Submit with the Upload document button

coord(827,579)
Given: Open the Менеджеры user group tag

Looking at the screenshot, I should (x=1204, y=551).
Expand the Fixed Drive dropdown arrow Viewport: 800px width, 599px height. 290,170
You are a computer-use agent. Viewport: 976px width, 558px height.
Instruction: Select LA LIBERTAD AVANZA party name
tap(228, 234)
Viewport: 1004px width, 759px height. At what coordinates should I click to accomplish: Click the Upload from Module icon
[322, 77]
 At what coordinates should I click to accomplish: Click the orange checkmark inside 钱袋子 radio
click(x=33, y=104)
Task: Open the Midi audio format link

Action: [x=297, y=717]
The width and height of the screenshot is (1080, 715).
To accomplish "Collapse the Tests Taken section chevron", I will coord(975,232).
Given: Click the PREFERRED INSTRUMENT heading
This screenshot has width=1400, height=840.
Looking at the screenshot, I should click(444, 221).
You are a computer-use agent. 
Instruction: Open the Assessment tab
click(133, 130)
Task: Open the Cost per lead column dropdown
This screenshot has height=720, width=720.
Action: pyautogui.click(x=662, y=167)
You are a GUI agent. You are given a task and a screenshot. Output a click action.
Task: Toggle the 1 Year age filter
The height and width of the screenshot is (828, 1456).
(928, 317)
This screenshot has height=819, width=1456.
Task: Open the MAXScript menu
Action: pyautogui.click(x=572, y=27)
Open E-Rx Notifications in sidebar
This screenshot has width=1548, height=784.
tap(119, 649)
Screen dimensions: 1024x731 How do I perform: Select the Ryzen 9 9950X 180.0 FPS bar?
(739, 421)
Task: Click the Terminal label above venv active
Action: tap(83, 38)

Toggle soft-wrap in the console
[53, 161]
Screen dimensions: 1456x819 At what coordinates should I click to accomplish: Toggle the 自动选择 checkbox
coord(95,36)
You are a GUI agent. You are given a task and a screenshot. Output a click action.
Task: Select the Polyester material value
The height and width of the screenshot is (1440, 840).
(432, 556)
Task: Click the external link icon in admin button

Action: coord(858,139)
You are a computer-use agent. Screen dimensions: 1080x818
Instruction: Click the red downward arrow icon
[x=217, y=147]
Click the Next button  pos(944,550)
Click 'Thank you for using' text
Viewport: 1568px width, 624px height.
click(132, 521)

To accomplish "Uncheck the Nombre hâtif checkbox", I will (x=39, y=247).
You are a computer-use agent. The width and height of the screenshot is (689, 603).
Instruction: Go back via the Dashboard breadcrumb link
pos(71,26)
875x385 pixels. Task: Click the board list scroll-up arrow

- [EXERCISE]
Can you recast the lines above as a Markdown table with the columns Row and Line, numbering each row and leaving out the blank ones?

- [RESPONSE TO THE EXERCISE]
| Row | Line |
|---|---|
| 1 | Submit with the Upload document button |
| 2 | coord(827,579) |
| 3 | Given: Open the Менеджеры user group tag |
| 4 | Looking at the screenshot, I should (x=1204, y=551). |
| 5 | Expand the Fixed Drive dropdown arrow Viewport: 800px width, 599px height. 290,170 |
| 6 | You are a computer-use agent. Viewport: 976px width, 558px height. |
| 7 | Instruction: Select LA LIBERTAD AVANZA party name |
| 8 | tap(228, 234) |
| 9 | Viewport: 1004px width, 759px height. At what coordinates should I click to accomplish: Click the Upload from Module icon |
| 10 | [322, 77] |
| 11 |  At what coordinates should I click to accomplish: Click the orange checkmark inside 钱袋子 radio |
| 12 | click(x=33, y=104) |
| 13 | Task: Open the Midi audio format link |
| 14 | Action: [x=297, y=717] |
| 15 | The width and height of the screenshot is (1080, 715). |
| 16 | To accomplish "Collapse the Tests Taken section chevron", I will coord(975,232). |
| 17 | Given: Click the PREFERRED INSTRUMENT heading |
| 18 | This screenshot has width=1400, height=840. |
| 19 | Looking at the screenshot, I should click(444, 221). |
| 20 | You are a computer-use agent.  |
| 21 | Instruction: Open the Assessment tab |
| 22 | click(133, 130) |
| 23 | Task: Open the Cost per lead column dropdown |
| 24 | This screenshot has height=720, width=720. |
| 25 | Action: pyautogui.click(x=662, y=167) |
| 26 | You are a GUI agent. You are given a task and a screenshot. Output a click action. |
| 27 | Task: Toggle the 1 Year age filter |
| 28 | The height and width of the screenshot is (828, 1456). |
| 29 | (928, 317) |
| 30 | This screenshot has height=819, width=1456. |
| 31 | Task: Open the MAXScript menu |
| 32 | Action: pyautogui.click(x=572, y=27) |
| 33 | Open E-Rx Notifications in sidebar |
| 34 | This screenshot has width=1548, height=784. |
| 35 | tap(119, 649) |
| 36 | Screen dimensions: 1024x731 How do I perform: Select the Ryzen 9 9950X 180.0 FPS bar? |
| 37 | (739, 421) |
| 38 | Task: Click the Terminal label above venv active |
| 39 | Action: tap(83, 38) |
| 40 | Toggle soft-wrap in the console |
| 41 | [53, 161] |
| 42 | Screen dimensions: 1456x819 At what coordinates should I click to accomplish: Toggle the 自动选择 checkbox |
| 43 | coord(95,36) |
| 44 | You are a GUI agent. You are given a task and a screenshot. Output a click action. |
| 45 | Task: Select the Polyester material value |
| 46 | The height and width of the screenshot is (1440, 840). |
| 47 | (432, 556) |
| 48 | Task: Click the external link icon in admin button |
| 49 | Action: coord(858,139) |
| 50 | You are a computer-use agent. Screen dimensions: 1080x818 |
| 51 | Instruction: Click the red downward arrow icon |
| 52 | [x=217, y=147] |
| 53 | Click the Next button  pos(944,550) |
| 54 | Click 'Thank you for using' text |
| 55 | Viewport: 1568px width, 624px height. |
| 56 | click(132, 521) |
| 57 | To accomplish "Uncheck the Nombre hâtif checkbox", I will (x=39, y=247). |
| 58 | You are a computer-use agent. The width and height of the screenshot is (689, 603). |
| 59 | Instruction: Go back via the Dashboard breadcrumb link |
| 60 | pos(71,26) |
| 61 | 875x385 pixels. Task: Click the board list scroll-up arrow |